* [TASK BRIEF]
From the blog post below on thoughtless comments about illness, extract the passage that starts at the words "To start off, Aviva" and stops after "love her honesty!". Copy it without any changes.

* [DOCUMENT SECTION]
━━━━━━━━━━

For the March 2013 edition of Patients For A Moment, I asked bloggers to write a post about the worst, most stupid, offensive, hurtful, or just plain dumb comments they had ever received from someone in regards to their illness.
To start off, Aviva from Sick Momma, wrote the post “People Say The Darndest Things”. Not only does Aviva share some of the ridiculous things people have said to her, she also shares a story of her saying something to a chronically ill friend that maybe she shouldn’t have said. It just goes to show that even though, as chronically ill people, we tend to be more aware and careful about the things we say, we are occasionally guilty of putting our foot in our own mouths from time to time, even when we are talking about illness. I love her honesty!
At In Sickness As In Health, Barbara Kivowitz shares with us the post, “Dumb Things Practitioners Have Said”. She says that the dumbest thing a doctor has ever said to her was suggesting her partner wait in the waiting room. Barbara says that couples are dealing with illness together, and even though, in most cases, only one partner is sick, they should both be viewed by doctors as integral parts of illness experience.

━━━━━━━━━━

* [GIVEN DATA]
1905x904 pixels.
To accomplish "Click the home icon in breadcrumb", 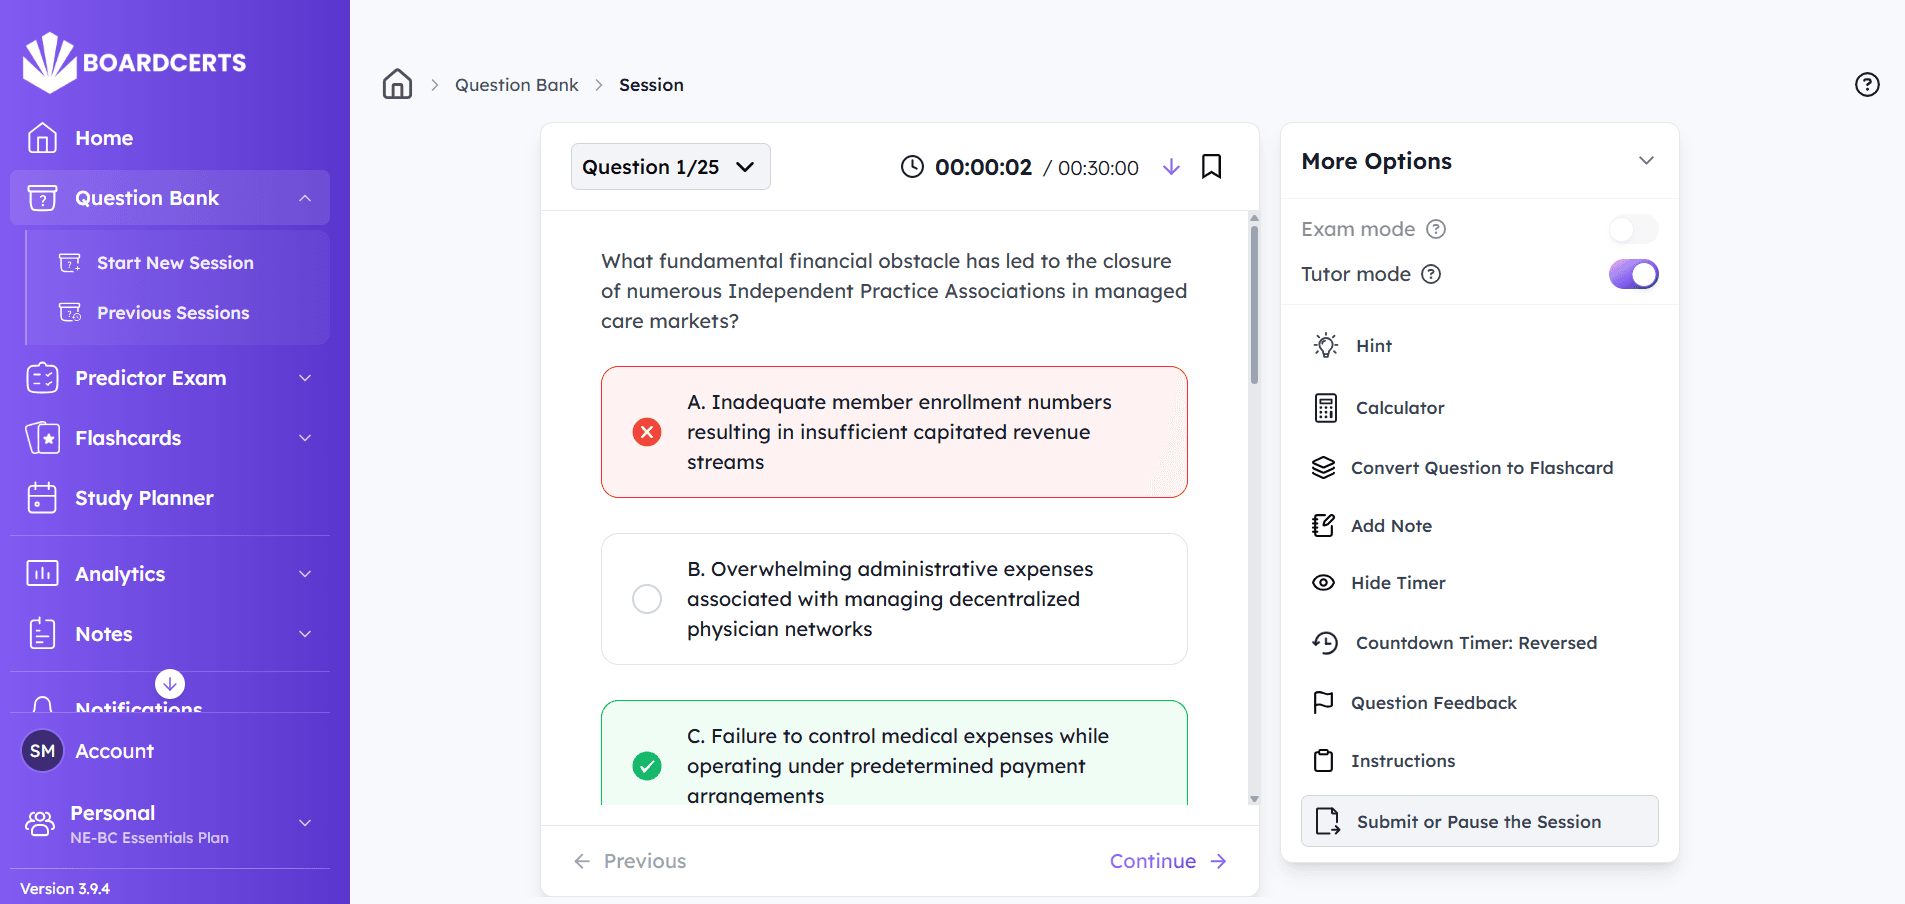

━━━━━━━━━━

* [TASK ANSWER]
To start off, Aviva from Sick Momma, wrote the post “People Say The Darndest Things”. Not only does Aviva share some of the ridiculous things people have said to her, she also shares a story of her saying something to a chronically ill friend that maybe she shouldn’t have said. It just goes to show that even though, as chronically ill people, we tend to be more aware and careful about the things we say, we are occasionally guilty of putting our foot in our own mouths from time to time, even when we are talking about illness. I love her honesty!